SELECTED EXTRACT
** begin **

Then there’s psychology. I’ve noticed that it’s easier for me to stomach high volatility in the tax wrappers than outside. There’s some mental accounting, whereby losses in the tax wrappers are somehow less real (and therefore less painful) than losses outside them.

Why? I guess because the funds in tax wrappers won’t be touched for a very long time, if ever. In contrast funds outside are money I could use to pay for groceries or school fees.

Tellingly, my SIPP was my best performing investment account by a country mile for a very long time – and also the least accessible. (Though perhaps this was down to me being (un)lucky. It was only the withholding tax issues drove the asset location decision.)

Finally, rebalancing out bonds into equities from this pot is a problem, should it be required, because we effectively can’t move money out of the SIPP any time soon. 

Increase risk in the SIPP

On the other hand, all losses in the SIPP now effectively get a 55% tax rebate.

Short-dated out-of-the-money call options on a meme stock like AMC? Why not? YOLO! HMRC is going to pick up more than half the tab if it goes bad!

This feels wrong. But I’m still giving it some thought. 

Get a divorce

This would be quite a bit of paperwork, but under certain circumstances pension assets are split on divorce. And my my wife’s pension assets are only about 15% of the way to the LTA…

There’s a point at which divorcing Mrs Finumus and then immediately re-marrying her might save us hundreds of thousands of pounds.

(I’ve not run this one by her yet).

Take the tax-free lump sum as soon as possible 

Taking the tax-free lump sum at least reduces the extent to which the problem is compounding. The trouble is that that’s deemed an LTA benefit crystallisation event

Do nothing

Currently, the first mandatory LTA test is at age 75. Fortunately that’s nearly 25 years away for me. It’s possible the rules will change during that time – probably for the worse, but possibly for the better.

The SIPP still has many advantages, including the multi-currency capabilities, the freedom from US withholding tax, and minimal paperwork compared to doing CGT submissions on a trading account.

My SIPP also falls outside my estate for IHT purposes (albeit after paying the LTA charge). 

What have I actually done to my SIPP?

I’m still contributing to my pension to get the matching contributions.

I’m slowly reducing the risk level in my SIPP and increasing risk outside. In fact I’m going to explicitly let my leverage run a little hotter than previously, and offset this with short-term treasuries (essentially cash) in the SIPP.

** end **

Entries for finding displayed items
** begin **

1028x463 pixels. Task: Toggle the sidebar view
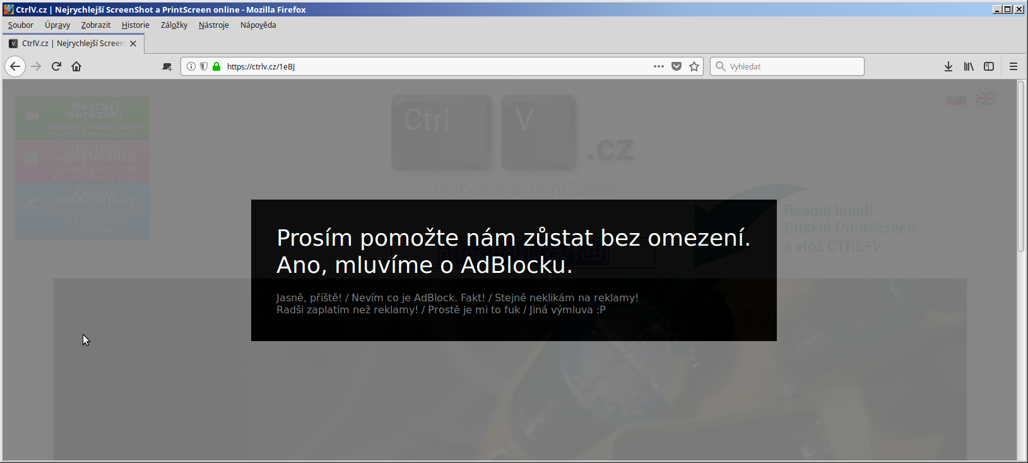coord(989,66)
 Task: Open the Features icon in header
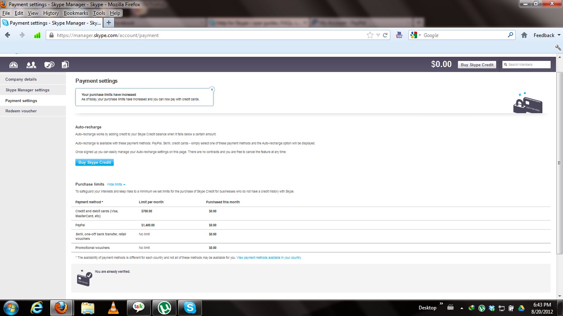(49, 65)
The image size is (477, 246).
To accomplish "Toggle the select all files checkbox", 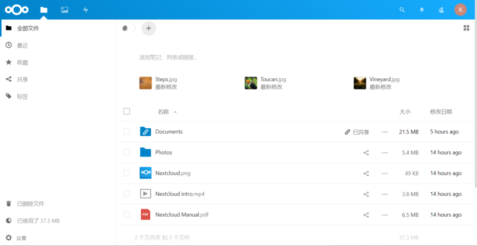I will 127,111.
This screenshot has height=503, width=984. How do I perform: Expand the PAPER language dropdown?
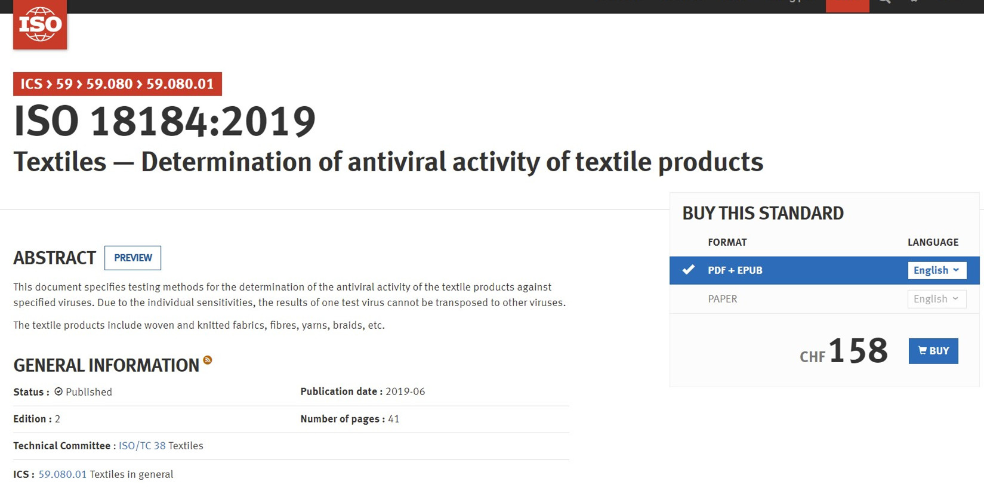coord(936,299)
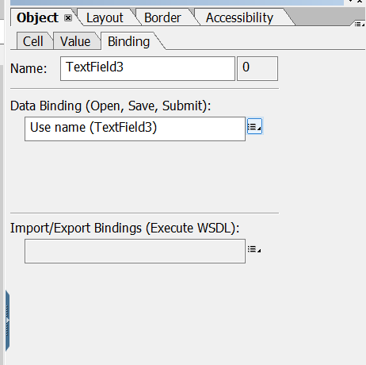Viewport: 366px width, 365px height.
Task: Select the Binding sub-tab
Action: 128,41
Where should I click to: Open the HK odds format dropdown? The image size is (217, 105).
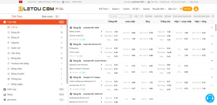(x=139, y=16)
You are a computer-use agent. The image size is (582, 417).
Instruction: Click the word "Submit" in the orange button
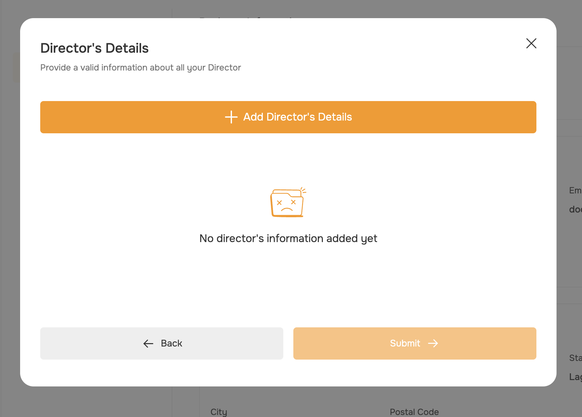point(405,343)
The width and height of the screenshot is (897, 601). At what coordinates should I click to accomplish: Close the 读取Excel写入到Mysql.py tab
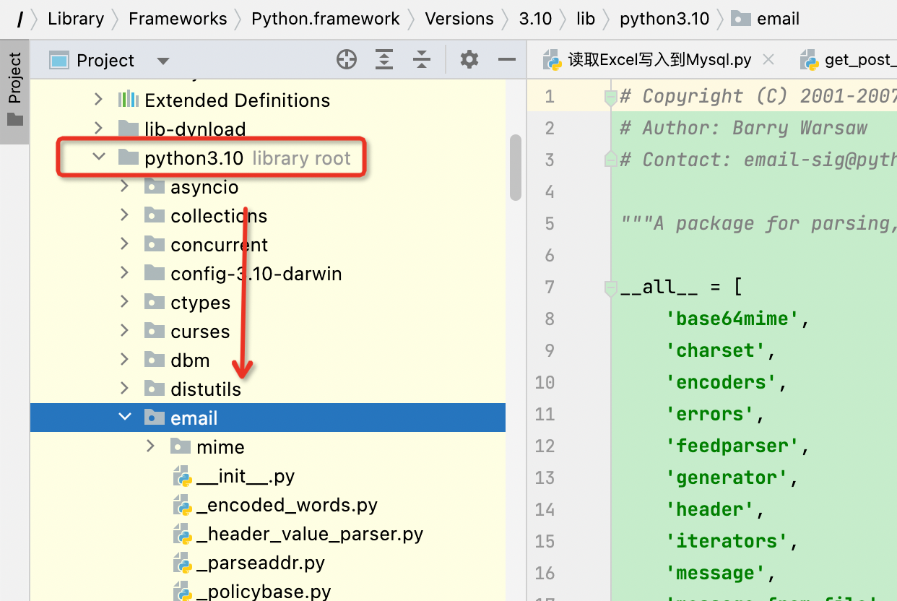coord(768,60)
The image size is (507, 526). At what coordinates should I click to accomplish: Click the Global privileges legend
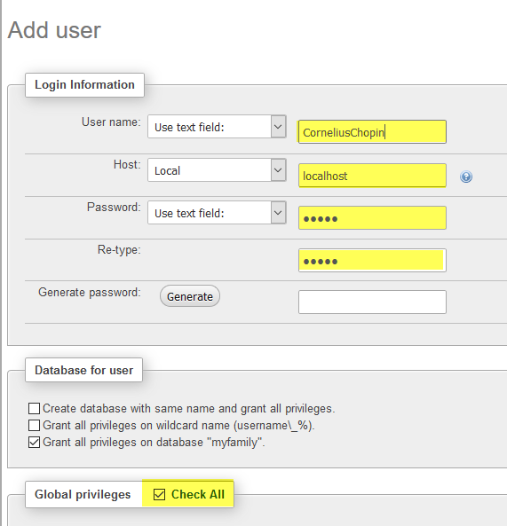coord(83,494)
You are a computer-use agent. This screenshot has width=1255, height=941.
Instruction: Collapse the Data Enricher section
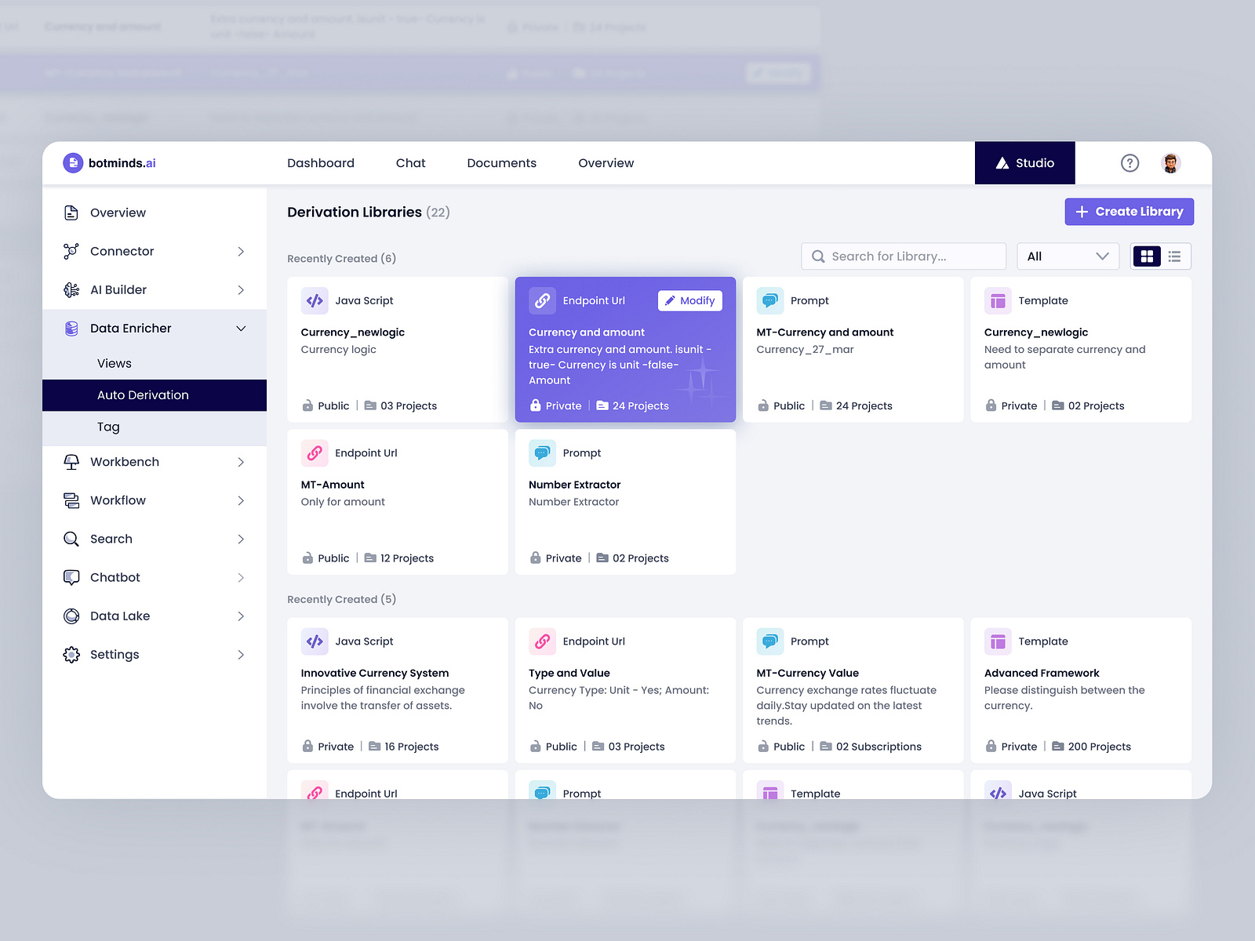coord(241,328)
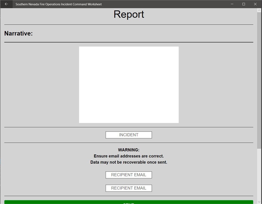Minimize the worksheet window
Viewport: 262px width, 204px height.
pyautogui.click(x=232, y=4)
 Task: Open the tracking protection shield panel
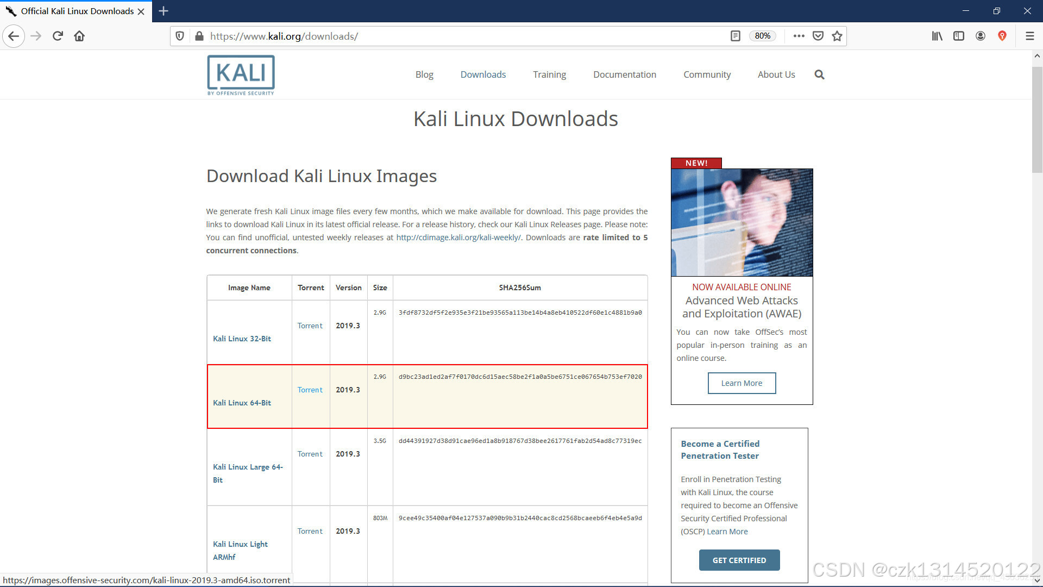click(180, 36)
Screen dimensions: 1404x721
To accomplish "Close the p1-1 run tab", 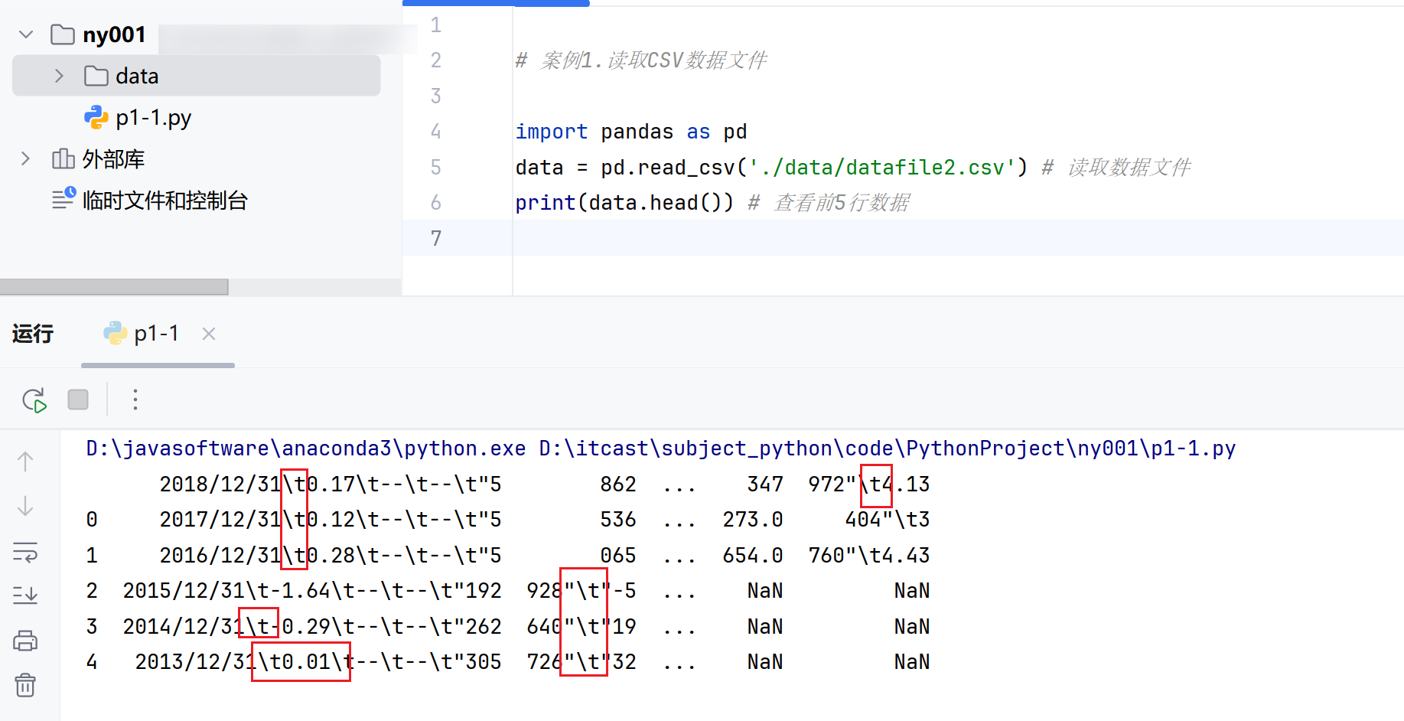I will pyautogui.click(x=209, y=334).
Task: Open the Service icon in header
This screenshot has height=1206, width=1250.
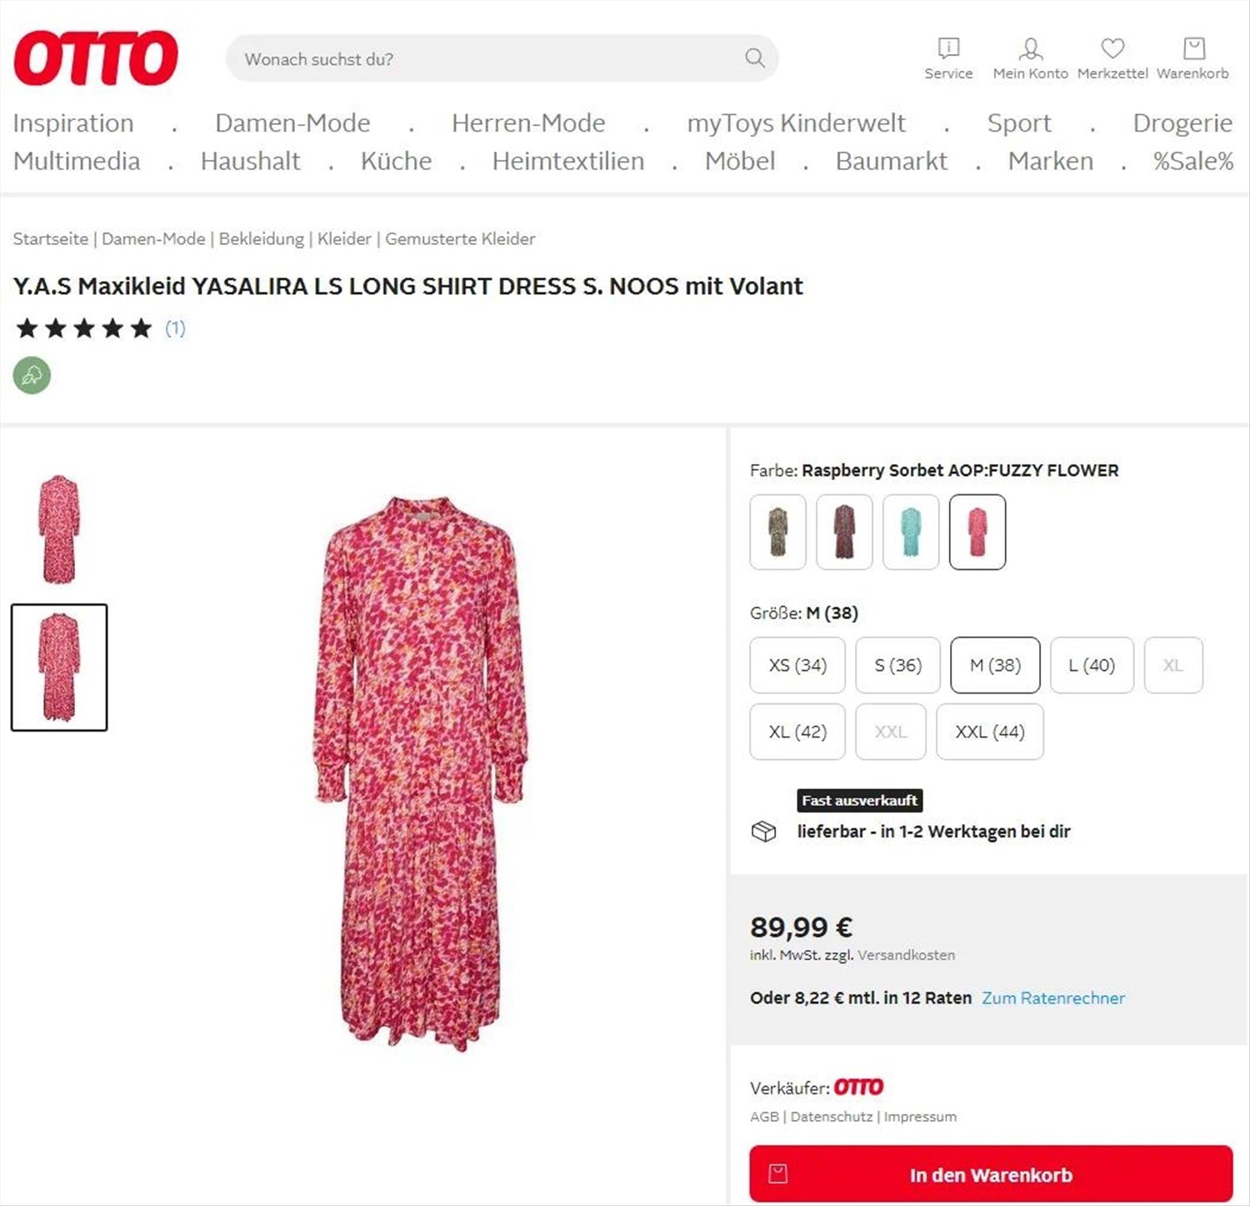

** end **

DIRECTIONS
- 1) Answer these questions from the pension passage:
(a) What tax rebate does the writer say all losses in the SIPP now effectively get?
(b) At what age is the first mandatory LTA test?
(c) What does the writer hold in the SIPP to offset letting leverage run a little hotter?
- 2) Carry on the pension passage from its final sentence, in the same voice.

THE ANSWERS
- 1)
(a) A 55% tax rebate.
(b) Age 75.
(c) Short-term treasuries, essentially cash.

- 2)
And I’m practicing gratitude. I’m acutely aware of how fortunate I am to be in this position. 

Other implications of going over the pension lifetime allowance

I’ve also made some wider changes in light of all this.

Decreased risk in my children’s SIPPs

My children are in their late teens. They’ve had SIPPs since they were born, and various people have made contributions on their behalf, contributing a maximum £3,600 p.a., gross and including basic rate tax relief. (How do they get tax relief when they pay no tax? Don’t ask me.)

These SIPPs are now worth over £100,000 each.

Whilst this still seems like a long way from the LTA, they might be lucky enough to be paying very high marginal tax rates sometime in the future. Compounded growth of all these early contributions might rob them of the opportunity to avoid those high tax rates by contributing themselves – because it will bring them closer to the LTA.

But who knows? They’ll be much regulatory uncertainty over their lifetimes. 

Increased risk in the (grand)parents’ SIPPs

Note: What follows is based on my current, slightly hazy, understanding of the rules.

Now this might seem even more orthogonal to the original problem. But since we’re in the neighborhood anyway, let’s drive by.

Between my wife and I we have three surviving parents. All are comfortably off, all over 75, and all, sadly, mortal.

Each of the three have substantial sums in their SIPPs – which are in ‘flexible drawdown’ – but the sums are far below the LTA threshold.

In addition, in all but the most extreme of circumstances they likely have sufficient assets outside their SIPPs to last them out.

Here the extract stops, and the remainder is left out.